[Records from a dataset]
::::::::::
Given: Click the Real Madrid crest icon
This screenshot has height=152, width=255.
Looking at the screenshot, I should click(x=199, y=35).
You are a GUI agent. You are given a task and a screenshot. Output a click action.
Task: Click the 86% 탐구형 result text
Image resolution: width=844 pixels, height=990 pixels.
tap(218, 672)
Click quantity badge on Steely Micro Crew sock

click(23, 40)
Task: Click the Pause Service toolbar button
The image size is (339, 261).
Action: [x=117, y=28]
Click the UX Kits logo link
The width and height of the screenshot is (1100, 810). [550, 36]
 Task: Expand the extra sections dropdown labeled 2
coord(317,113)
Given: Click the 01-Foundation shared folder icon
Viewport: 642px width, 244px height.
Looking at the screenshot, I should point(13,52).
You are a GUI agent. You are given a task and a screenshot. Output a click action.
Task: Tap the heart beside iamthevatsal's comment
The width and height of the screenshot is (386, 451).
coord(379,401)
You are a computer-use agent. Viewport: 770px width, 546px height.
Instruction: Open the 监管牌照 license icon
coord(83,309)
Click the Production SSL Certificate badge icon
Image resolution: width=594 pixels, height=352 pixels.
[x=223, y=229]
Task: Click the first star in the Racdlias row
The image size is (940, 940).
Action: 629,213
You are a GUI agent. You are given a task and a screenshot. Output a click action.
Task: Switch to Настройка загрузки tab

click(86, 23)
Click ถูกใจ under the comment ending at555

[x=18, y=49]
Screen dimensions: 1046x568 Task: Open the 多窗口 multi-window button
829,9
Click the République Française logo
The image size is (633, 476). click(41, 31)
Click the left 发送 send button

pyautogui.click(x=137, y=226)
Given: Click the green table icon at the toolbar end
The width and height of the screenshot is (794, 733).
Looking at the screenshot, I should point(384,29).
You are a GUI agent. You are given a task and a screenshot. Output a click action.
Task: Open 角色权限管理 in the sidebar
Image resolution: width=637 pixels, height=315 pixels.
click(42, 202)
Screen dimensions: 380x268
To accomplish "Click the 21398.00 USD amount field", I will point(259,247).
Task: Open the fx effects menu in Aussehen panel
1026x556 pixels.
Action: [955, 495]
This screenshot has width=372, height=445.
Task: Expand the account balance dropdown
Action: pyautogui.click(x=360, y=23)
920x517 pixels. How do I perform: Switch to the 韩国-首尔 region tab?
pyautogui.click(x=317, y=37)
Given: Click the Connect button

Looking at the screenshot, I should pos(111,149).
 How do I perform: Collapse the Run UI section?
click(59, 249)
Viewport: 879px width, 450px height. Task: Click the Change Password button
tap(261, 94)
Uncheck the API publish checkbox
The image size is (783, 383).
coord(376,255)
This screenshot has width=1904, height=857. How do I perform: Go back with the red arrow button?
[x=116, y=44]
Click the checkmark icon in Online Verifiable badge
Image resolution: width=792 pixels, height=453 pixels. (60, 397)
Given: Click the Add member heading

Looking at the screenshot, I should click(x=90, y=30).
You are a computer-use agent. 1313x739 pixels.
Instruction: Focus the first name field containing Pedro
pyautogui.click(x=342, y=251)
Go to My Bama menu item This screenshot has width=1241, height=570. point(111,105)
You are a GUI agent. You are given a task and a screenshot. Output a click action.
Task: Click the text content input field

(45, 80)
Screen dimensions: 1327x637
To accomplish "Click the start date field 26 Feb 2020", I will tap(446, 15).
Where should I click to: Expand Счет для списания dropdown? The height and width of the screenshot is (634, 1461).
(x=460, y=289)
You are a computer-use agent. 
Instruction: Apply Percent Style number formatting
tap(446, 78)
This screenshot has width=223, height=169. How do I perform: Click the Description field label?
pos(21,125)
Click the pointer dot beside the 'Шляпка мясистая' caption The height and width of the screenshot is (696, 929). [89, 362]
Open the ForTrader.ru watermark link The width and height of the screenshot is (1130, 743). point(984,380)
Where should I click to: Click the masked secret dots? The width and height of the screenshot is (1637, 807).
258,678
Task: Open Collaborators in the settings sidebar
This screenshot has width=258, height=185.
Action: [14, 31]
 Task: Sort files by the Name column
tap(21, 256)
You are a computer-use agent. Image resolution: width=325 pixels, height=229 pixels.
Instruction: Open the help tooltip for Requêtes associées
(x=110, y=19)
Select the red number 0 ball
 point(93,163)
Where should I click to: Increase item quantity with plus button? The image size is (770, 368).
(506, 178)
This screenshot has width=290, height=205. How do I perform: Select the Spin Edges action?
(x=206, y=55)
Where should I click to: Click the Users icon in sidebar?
::::::::::
◆ Assignment ◆
Copy out every line of the data that includes "accomplish".

◆ Response for this exercise ◆
To accomplish "Click the 21398.00 USD amount field", I will point(259,247).
To accomplish "Click the start date field 26 Feb 2020", I will tap(446, 15).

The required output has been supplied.